Siendo mi caso el de uno de esos millones de españoles que, habiendo tenido educación religiosa, defendemos los valores de una sociedad laica y apoyamos el racionalismo, el progreso y la capacidad de cada individuo para tomar todas las decisiones que le afecten -incluidas las encaminadas a poner fin a la propia vida-, debo decir ahora que desde el mismo instante en que ha muerto este Papa he empezado a echar de menos el sentido compensatorio y cautelar de su intransigencia.
¿Cómo no defender el derecho de una mujer a interrumpir su embarazo en las primeras semanas de gestación sin que eso tenga consecuencias penales para ella? ¿Pero cómo no tener en cuenta, al mismo tiempo el llamamiento del Pontífice a proteger la vida ajena desde el momento de su concepción y el riesgo de que tal vez la Historia sea implacable con una civilización que se aplica a la destrucción de los seres más indefensos?
¿Cómo no permitir la alteración de la carga genética de un embrión para prevenir la transmisión de una enfermedad o para producir un donante compatible con un familiar que necesita un trasplante de médula? ¿Pero cómo no escuchar a la vez la advertencia de que tal intervención en el preámbulo de la vida, si a la necesidad le sucede el capricho y al capricho la ambición, puede terminar dando al traste con la propia noción de individuo y de persona?

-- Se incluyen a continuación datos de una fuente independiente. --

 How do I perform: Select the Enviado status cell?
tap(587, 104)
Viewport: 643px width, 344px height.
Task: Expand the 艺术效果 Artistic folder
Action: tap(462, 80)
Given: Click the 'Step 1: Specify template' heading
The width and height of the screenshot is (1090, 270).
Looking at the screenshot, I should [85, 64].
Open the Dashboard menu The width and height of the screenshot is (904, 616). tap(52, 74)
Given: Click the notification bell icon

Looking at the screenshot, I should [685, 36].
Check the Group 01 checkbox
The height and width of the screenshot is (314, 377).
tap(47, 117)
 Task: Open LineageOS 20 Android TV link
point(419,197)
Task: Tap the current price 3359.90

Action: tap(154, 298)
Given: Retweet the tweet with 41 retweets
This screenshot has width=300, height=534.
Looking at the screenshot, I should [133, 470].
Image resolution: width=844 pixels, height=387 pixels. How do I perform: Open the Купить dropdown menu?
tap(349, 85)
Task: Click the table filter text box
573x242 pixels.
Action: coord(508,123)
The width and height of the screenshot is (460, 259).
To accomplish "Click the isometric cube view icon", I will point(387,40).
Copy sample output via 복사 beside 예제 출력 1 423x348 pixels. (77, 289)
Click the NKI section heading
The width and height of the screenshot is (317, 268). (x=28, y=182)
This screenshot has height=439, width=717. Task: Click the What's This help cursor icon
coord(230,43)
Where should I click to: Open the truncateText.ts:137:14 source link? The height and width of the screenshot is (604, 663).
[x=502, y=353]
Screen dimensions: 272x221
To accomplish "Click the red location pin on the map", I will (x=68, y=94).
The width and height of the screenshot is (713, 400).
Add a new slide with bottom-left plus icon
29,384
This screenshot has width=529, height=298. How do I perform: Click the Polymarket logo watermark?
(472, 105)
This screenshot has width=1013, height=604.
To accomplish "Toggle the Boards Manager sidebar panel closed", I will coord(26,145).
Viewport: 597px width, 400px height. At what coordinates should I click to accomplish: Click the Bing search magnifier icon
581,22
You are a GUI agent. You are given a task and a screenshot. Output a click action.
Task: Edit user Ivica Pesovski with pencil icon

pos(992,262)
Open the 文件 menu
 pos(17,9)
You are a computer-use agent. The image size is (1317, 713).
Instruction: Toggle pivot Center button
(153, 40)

He aquí dos buenos ejemplos del debate moral que ha de preceder a toda decisión política que afecte a cuestiones tan trascendentales para el futuro de la humanidad. Al final no queda más opción realista que la de legislar buscando el equilibrio entre todos los criterios contrapuestos. Los riesgos de que nuestra sociedad descarrile no deben disuadirnos de seguir avanzando en pos del aumento de la esperanza de vida y el bienestar material, asumiendo con osadía el envite de las nuevas oportunidades que nos abren la ciencia y la tecnología. Pero en esta era del pensamiento débil, la ética indolora y el crepúsculo del deber ha sido una suerte contar con la válvula de seguridad y el elemento de contrapeso de una personalidad tan colosal y abnegada como Juan Pablo II.
Tal vez pueda parecer el colmo del egoísmo, pero puesto que no vamos a renunciar a probar ninguno de los frutos del árbol prohibido, tengamos lo más a mano posible al mejor suministrador de antídotos, no vaya a ser que alguno de los bocados termine siendo venenoso.No creo que avancemos inexorablemente hacia el despeñadero de una rugiente catarata, pero, por si acaso, ha resultado muy tranquilizador llevar a bordo a alguien empeñado en remar denodadamente en la dirección contraria a la de la corriente. Claro que eso podía reducir la velocidad de desplazamiento, pero ¿y si quien estuviera en lo cierto fuera él?
Probablemente para la Iglesia católica sea conveniente encontrar ahora un camino intermedio en el que sus proposiciones sean más compatibles con las nuevas realidades. Y entiendo que haya muchos cristianos que estén anhelando tener no sólo un líder espiritual al que admirar sino también un prescriptor de formas de vida cuya ejecución práctica no requiera más allá de un esfuerzo razonable.Sin embargo estoy seguro de que seremos multitud los no practicantes que vamos a echar de menos el aliento en el cogote, a la vez cálido y severo, de este polaco tozudo e infatigable. Porque por mucho que nos quejáramos de que su resistencia y reacción estaba entorpeciendo nuestro avance, de que siempre que intentábamos ascender otro peldaño en la escalinata del progreso lo teníamos subido a la chepa tratando de retenernos en este valle de lágrimas, ni por un momento dejamos de darnos cuenta de que también estaba ahí, gratis et amore, para cubrirnos las espaldas.